--- Source text Enclosed Below ---

Cuoghi Edens (a rheumatologist at the University of Chicago), Anna Reinert (a minimally invasive gynecologic surgeon at the University of Southern California), and Chelsey Forbess Smith (a rheumatologist at the University of California, San Diego) are three of the few reproductive health intersection experts in the U.S.
Each swiftly inducted me into the realities of their field: 80% of diagnosed autoimmune patients are women. Tracking their fertility is complicated because, of course, their patients with uteruses are in different reproductive stages. Pregnant patients are largely excluded from clinical trials. Adolescents on biologics moving to adult care get lost in transition. Research on biologics’ impact on adolescent girls is hindered by consent issues for minors, despite the CDC finding that more than half of all young people have at least one chronic health condition, and that number continues to grow.
I spoke with each expert separately, focused on one question: Could I get pregnant, or be fertile enough to conceive naturally, on any of the three proposed biologics?

--- End of Enclosed Source text ---

**Explore the material**.
(1) Please duplicate the passage on autoimmune disease and fertility, starting at "Each swiftly inducted" and ending at "continues to grow.".
(2) Answer these questions from the passage on autoimmune disease and fertility:
(a) At which university does Anna Reinert work?
(b) What percentage of diagnosed autoimmune patients are women?
(c) How many proposed biologics does the writer's question refer to?
(3) Decide whether each statement agrees with the passage on autoimmune disease and fertility, giving yes or no and quoting the words that decide it:
(a) Chelsey Forbess Smith is a rheumatologist at the University of California, San Diego.
(b) Pregnant patients are usually included in clinical trials.
(c) The writer interviewed the three experts together.

--- Raw data Enclosed Below ---

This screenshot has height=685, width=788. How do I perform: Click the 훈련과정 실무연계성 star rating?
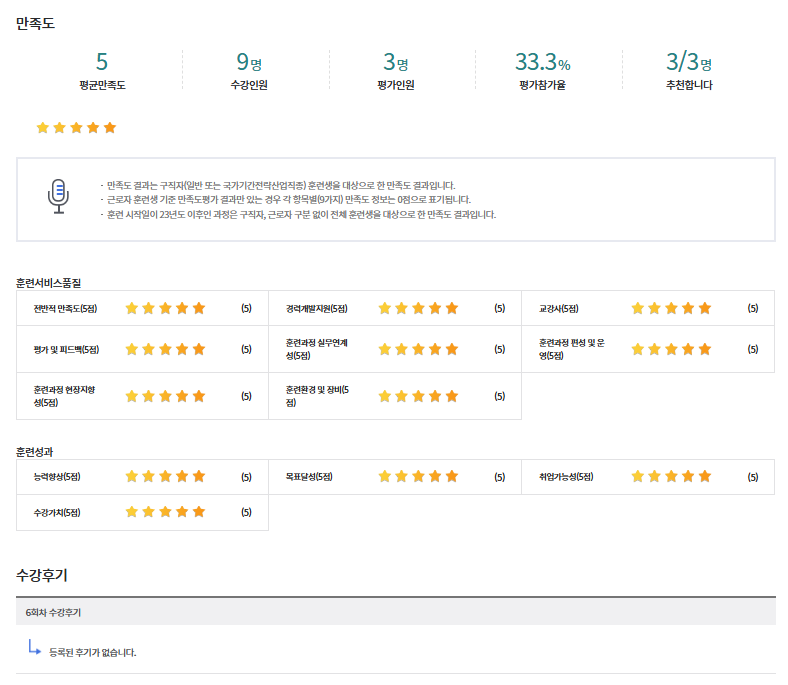[418, 349]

--- End of Enclosed Raw data ---

**Responses by task**.
(1)
Each swiftly inducted me into the realities of their field: 80% of diagnosed autoimmune patients are women. Tracking their fertility is complicated because, of course, their patients with uteruses are in different reproductive stages. Pregnant patients are largely excluded from clinical trials. Adolescents on biologics moving to adult care get lost in transition. Research on biologics’ impact on adolescent girls is hindered by consent issues for minors, despite the CDC finding that more than half of all young people have at least one chronic health condition, and that number continues to grow.

(2)
(a) The University of Southern California
(b) 80%
(c) Three

(3)
(a) Yes: "Chelsey Forbess Smith (a rheumatologist at the University of California, San Diego)"
(b) No: "Pregnant patients are largely excluded from clinical trials."
(c) No: "I spoke with each expert separately"